PROBLEM TO WORK ON: The answer must consist only of the lines in the records below from the line with "Task: Collapse the Television topic chevron" to the line with "Given: Toggle Italic formatting", both included, copied word for word with every picture left out.

TASK INPUTS:
-----

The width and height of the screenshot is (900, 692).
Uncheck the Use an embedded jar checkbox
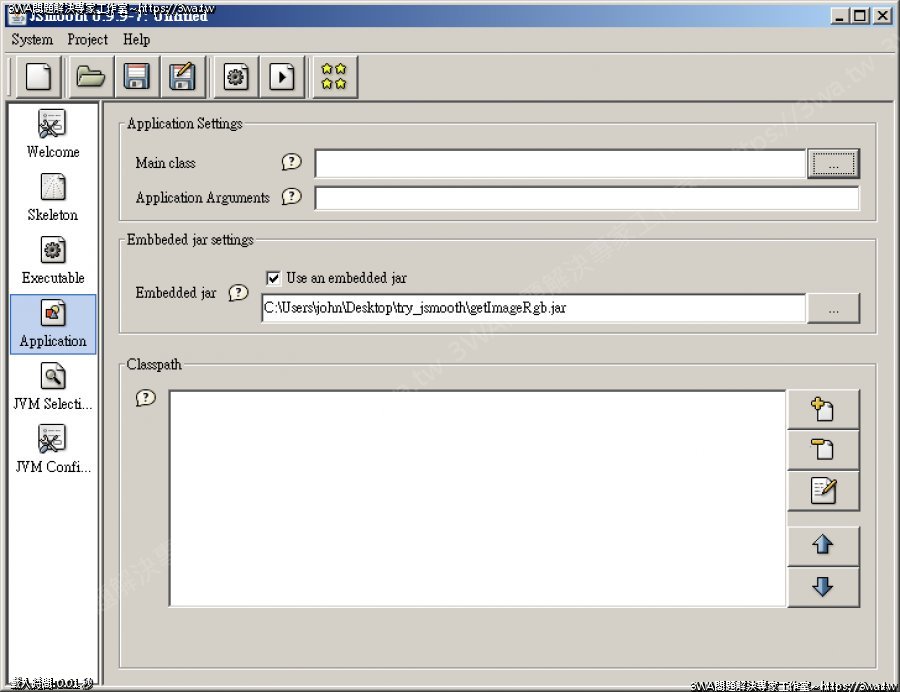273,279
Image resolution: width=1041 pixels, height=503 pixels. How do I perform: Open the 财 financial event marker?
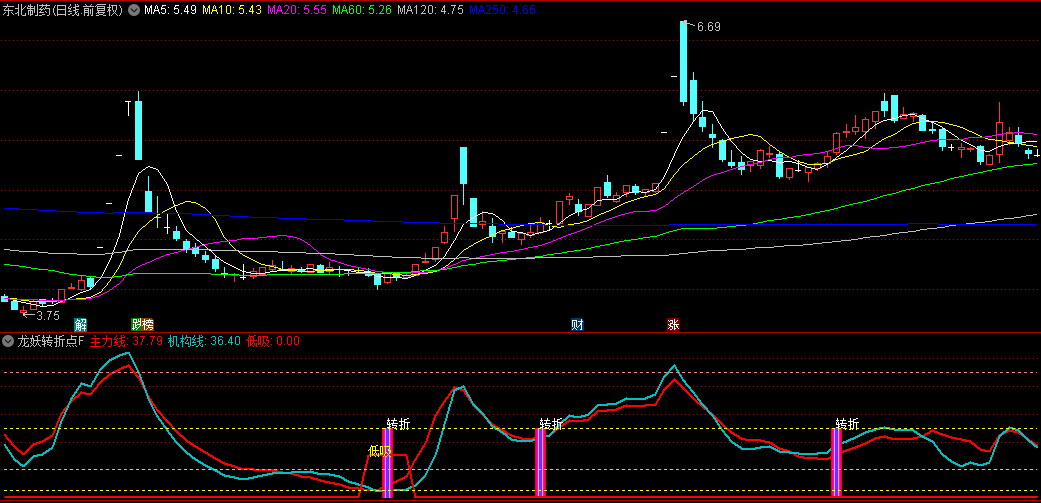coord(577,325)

-----

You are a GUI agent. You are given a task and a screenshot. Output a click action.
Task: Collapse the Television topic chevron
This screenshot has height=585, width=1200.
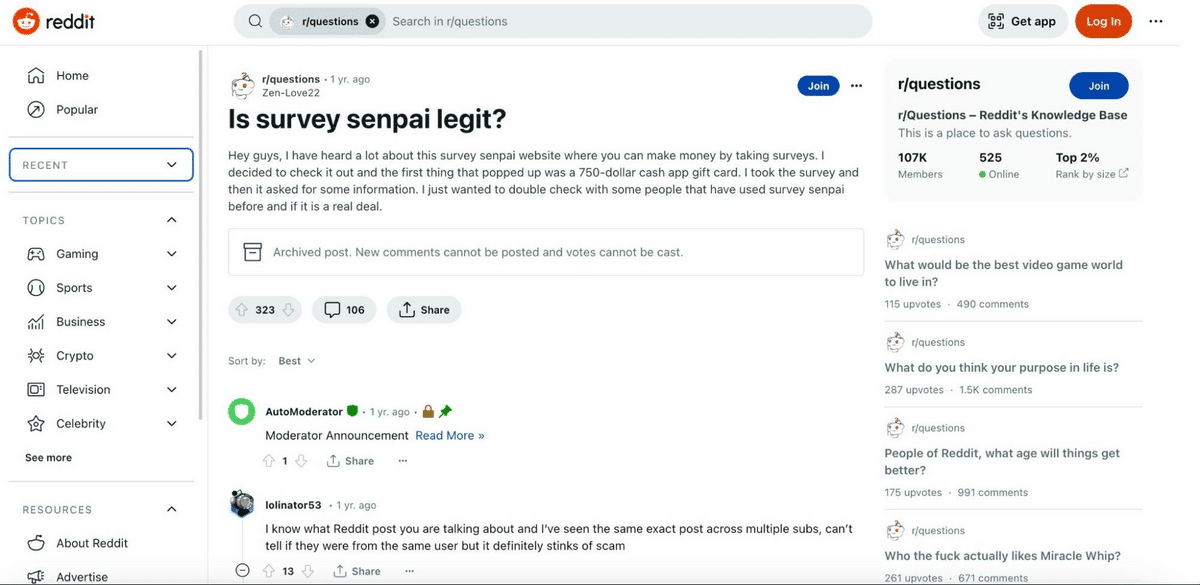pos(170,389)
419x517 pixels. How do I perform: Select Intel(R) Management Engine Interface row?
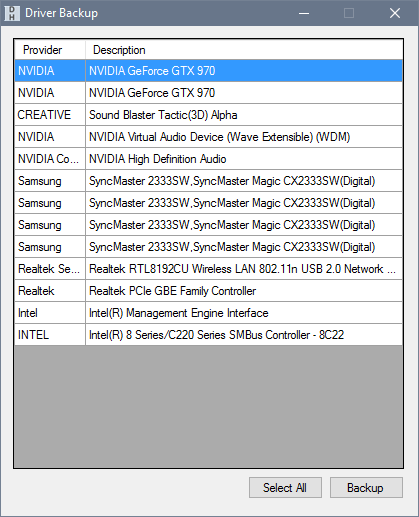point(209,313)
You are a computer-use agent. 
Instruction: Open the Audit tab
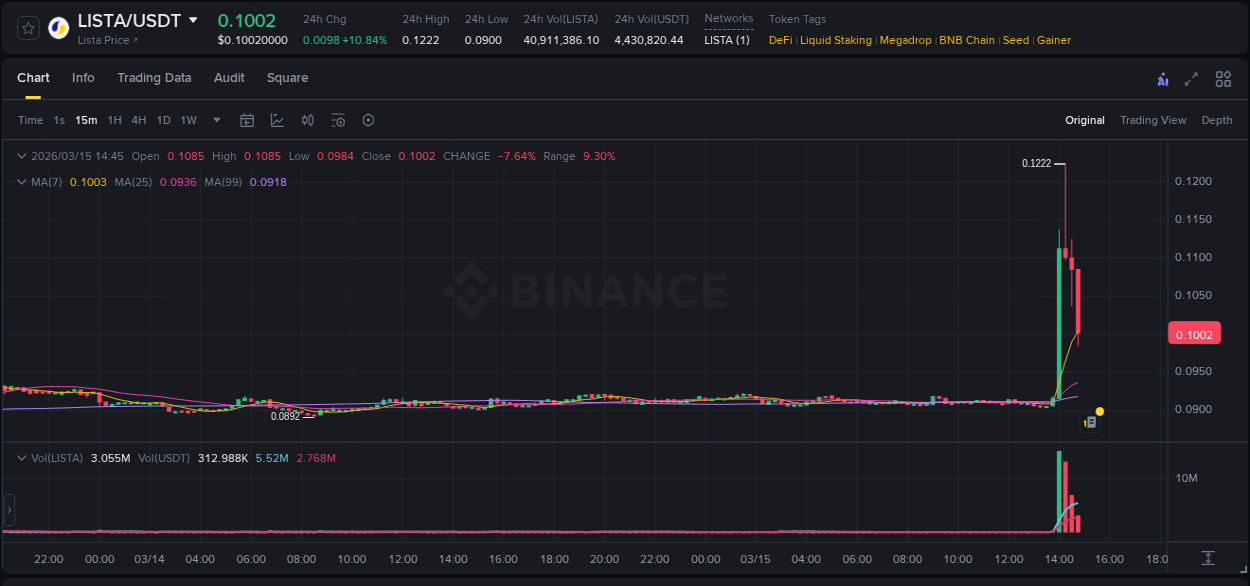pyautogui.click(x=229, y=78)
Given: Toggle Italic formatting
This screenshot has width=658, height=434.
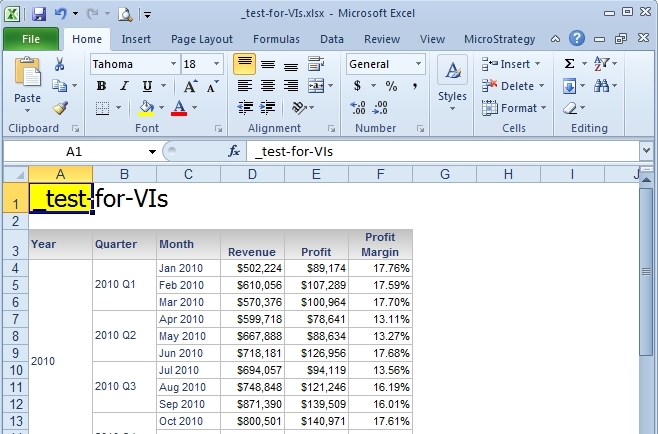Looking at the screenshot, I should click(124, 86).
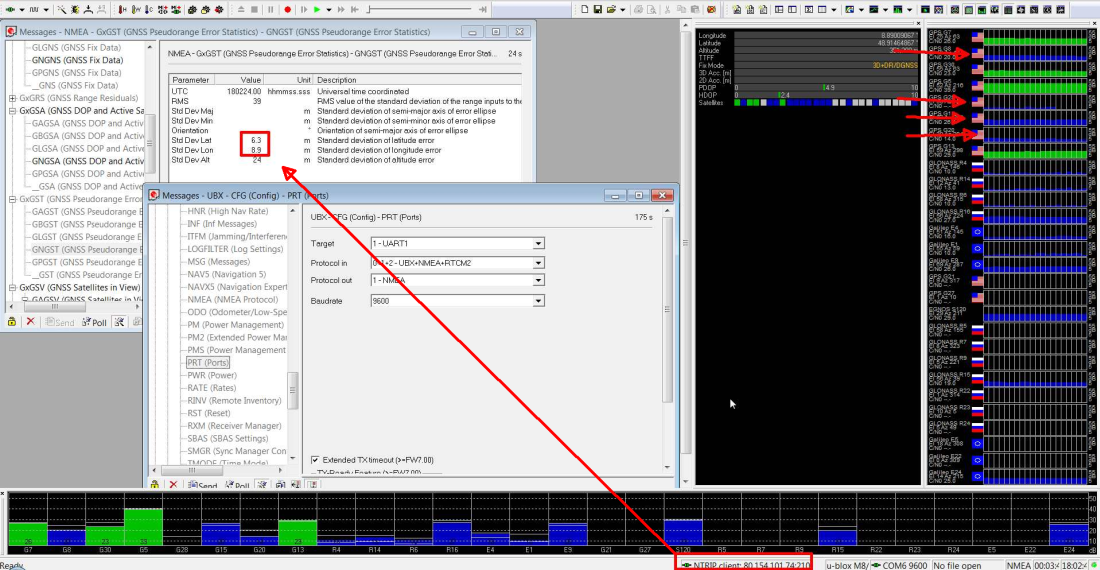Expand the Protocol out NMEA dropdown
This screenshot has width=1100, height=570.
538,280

-----

RESPONSE TO THIS EXERCISE:
Task: Collapse the Television topic chevron
This screenshot has height=585, width=1200.
pos(170,389)
419x517 pixels. How do I perform: Select Intel(R) Management Engine Interface row?
point(209,313)
You are a computer-use agent. 
Instruction: Open the Audit tab
pyautogui.click(x=229, y=78)
Given: Toggle Italic formatting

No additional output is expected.